Com seus filmes mais recentes, Shyamalan deu uma reviravolta na carreira após amargar diversos fracassos, de “A Dama na Água” (2006) a “Depois da Terra” (2013). Bancado pela Blumhouse, do produtor James Blum, ele retornou com “A Visita” (2015), terror modesto, de baixíssimo orçamento, mas surpreendentemente acima da média. Depois veio “Fragmentado”, que conta a história de um maluco sequestrador de garotas: Kevin (James McAvoy), suas 24 personalidades, além de uma outra que é guardada para “ocasiões especiais” e é conhecida como “A Fera”, que é muito forte, devora suas vítimas (!) e escala paredes (!!). Só que a revelação dessa personalidade não foi a reviravolta tradicional de Shyamalan, mas sim a tal ponta de Bruce Willis. Enfim, nada a ver com nada, porque até aquele ponto, “Fragmentado” valia muito mais pela ótima atuação de McAvoy, não tinha a menor ligação com quadrinhos e, muito menos, com “Corpo Fechado”.
Mas esse foi o gancho para “Vidro”, que já nasceu com a responsabilidade de justificar sua existência e entregar algo fora do comum.
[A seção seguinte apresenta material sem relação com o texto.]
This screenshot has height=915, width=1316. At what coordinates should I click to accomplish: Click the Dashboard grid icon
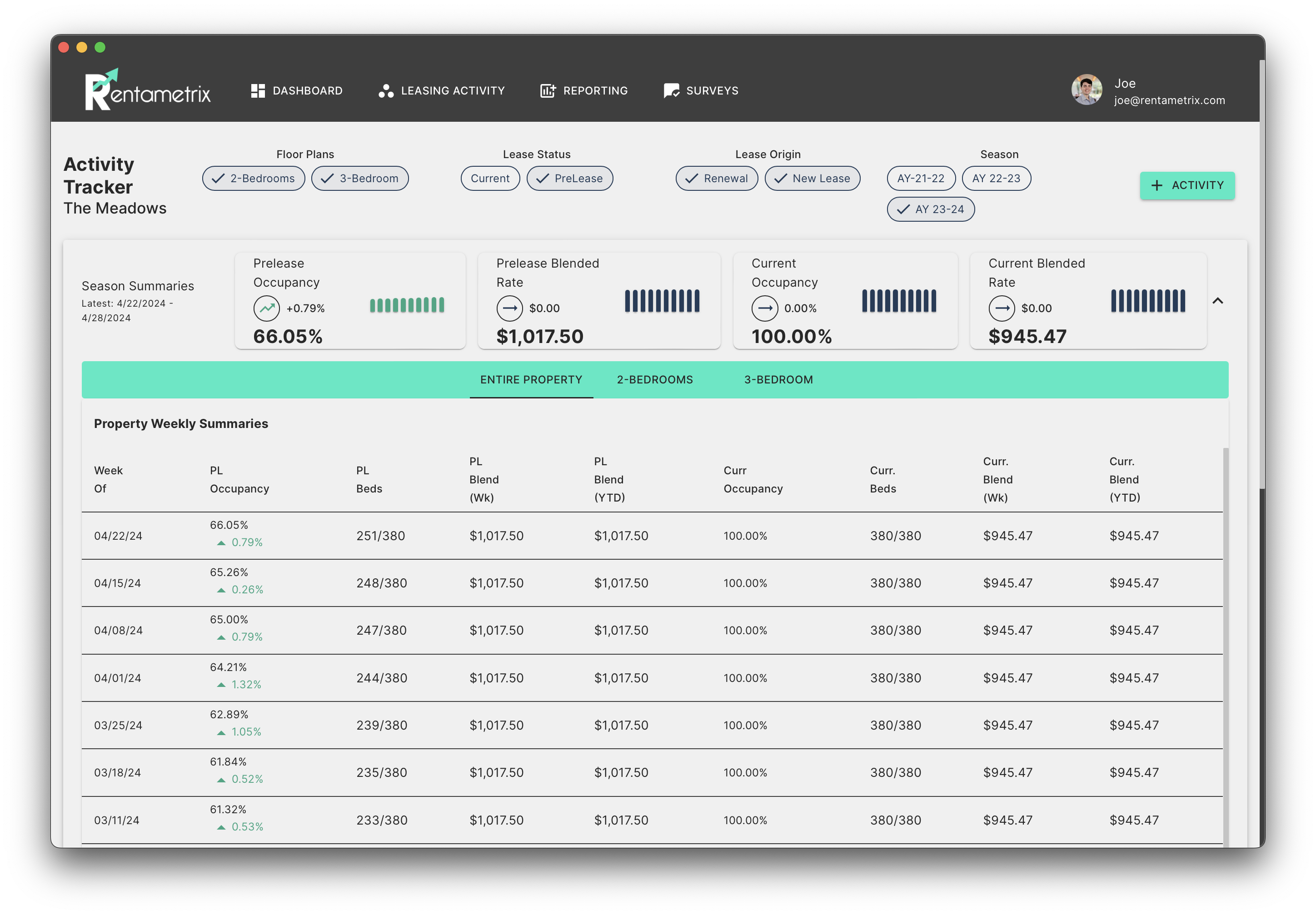[x=258, y=90]
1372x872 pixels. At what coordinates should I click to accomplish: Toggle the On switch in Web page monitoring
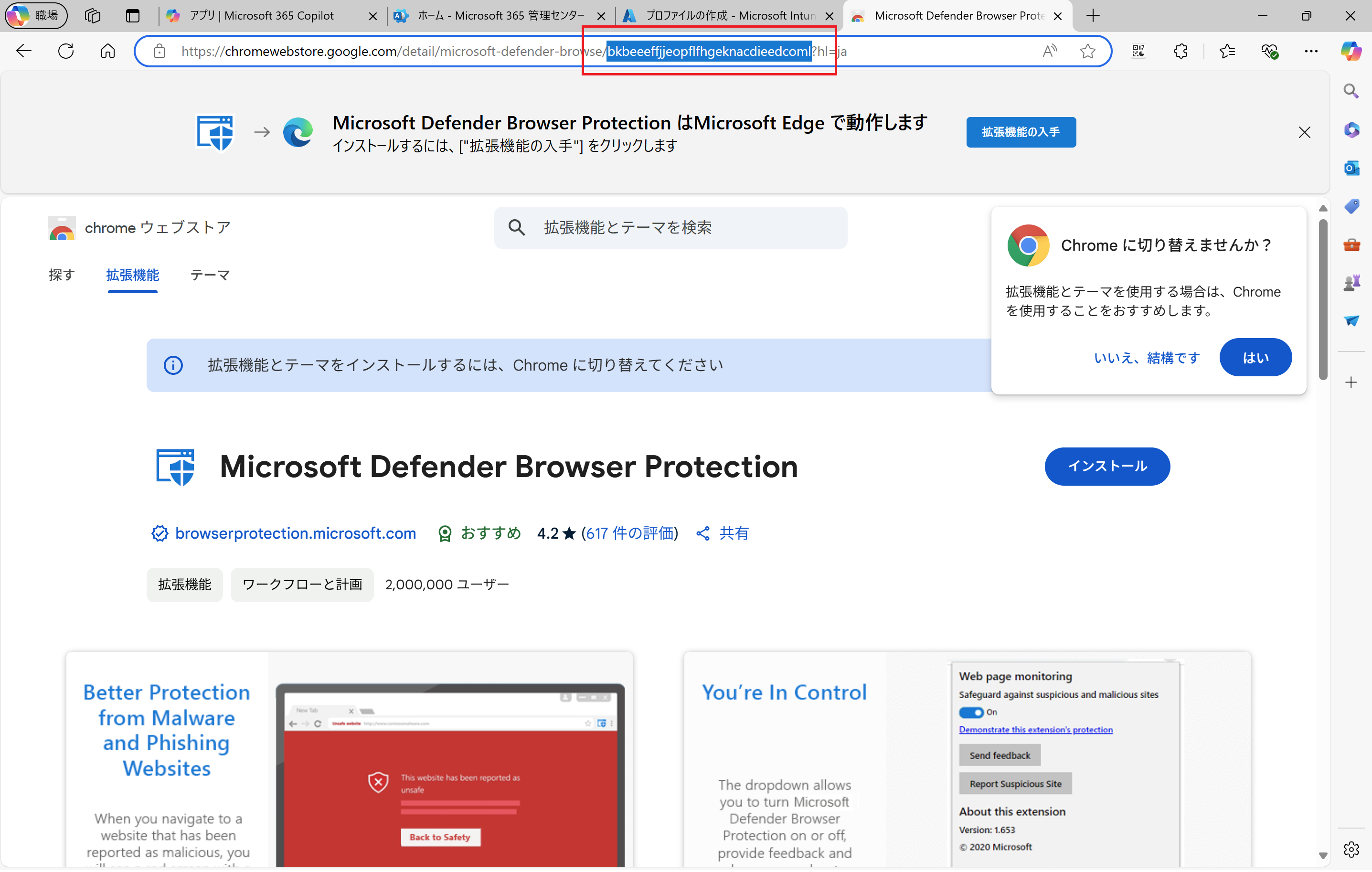(x=972, y=712)
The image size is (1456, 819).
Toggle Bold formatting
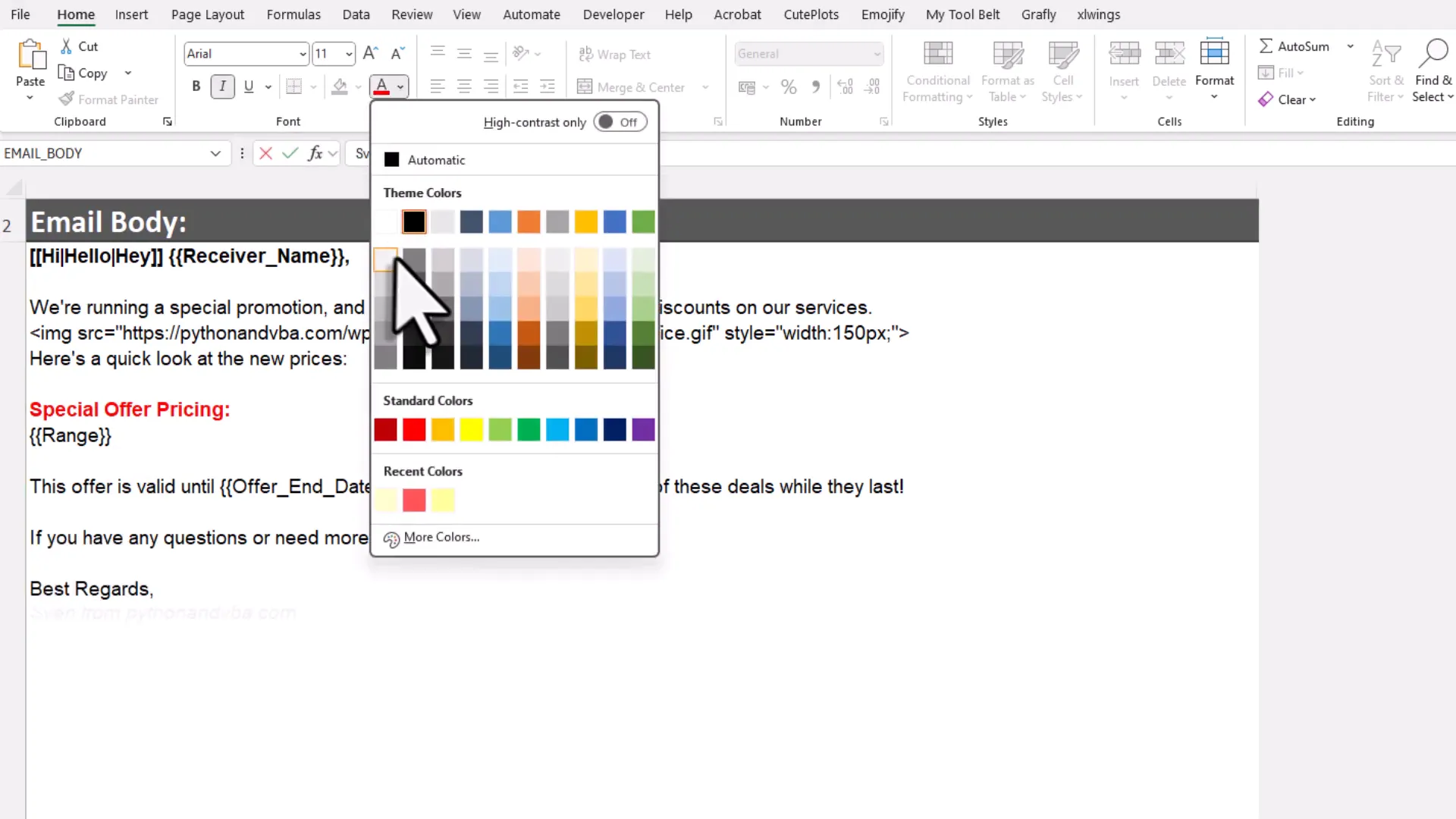pos(195,86)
A expectativa, porém, foi demasiada, e deixa claro que “Corpo Fechado” precisava menos de uma continuação que “Fragmentado”, por mais que Shyamalan tente convencer os fãs do contrário.
Embora mostre que os personagens fazem as mesmas coisas de sempre, o primeiro ato de “Vidro” é bem construído, com Shyamalan fingindo que abandonou sua pretensão de ser reconhecido como autor genial para focar somente no que o roteiro exige. Mas ele enche o espectador de expectativa só para… trancá-lo com Willis, McAvoy e Jackson num manicômio em um segundo ato que compromete o ritmo, mas tem seus pontos altos nos atributos técnicos – um excesso de close-ups com fundos desfocados, que torna íntima a crença na história contada por Shyamalan. Sua opção pelo frontal ainda reforça a violência psicológica como algo mais poderoso que a violência física (da qual ele foge o tempo todo).
Também se destaca a montagem esperta e, hmm, fragmentada, principalmente no interrogatório inicial dos personagens que parecem estar na mesma cena, só que não. São artifícios que compensam o blá-blá-blá irritante e didático da psiquiatra vivida por Sarah Paulson.
E, então, vem o terceiro ato, onde se espera a já tradicional reviravolta de Shyamalan. E o que ele faz? Entrega mais de uma.
É exatamente onde o filme divide opiniões, entre erros e acertos, mostrando que Shyamalan manteve a atenção do público do início ao fim, como um habilidoso mágico e contador de histórias.
E com o público atento, ele aproveita para introduzir os tópicos que quer realmente discutir, sobretudo a conclusão de que existem pessoas muito piores no mundo real do que os vilões da ficção. São indivíduos e grupos que tentam reprimir tudo e todos que são diferentes, em nome de uma fé presa a conceitos e costumes antigos e ultrapassados.
“Vidro” tem muito mais a dizer do que parece. A grande reviravolta de Shyamalan é fazer você pensar que o filme é ruim quando, na verdade, ele é bom.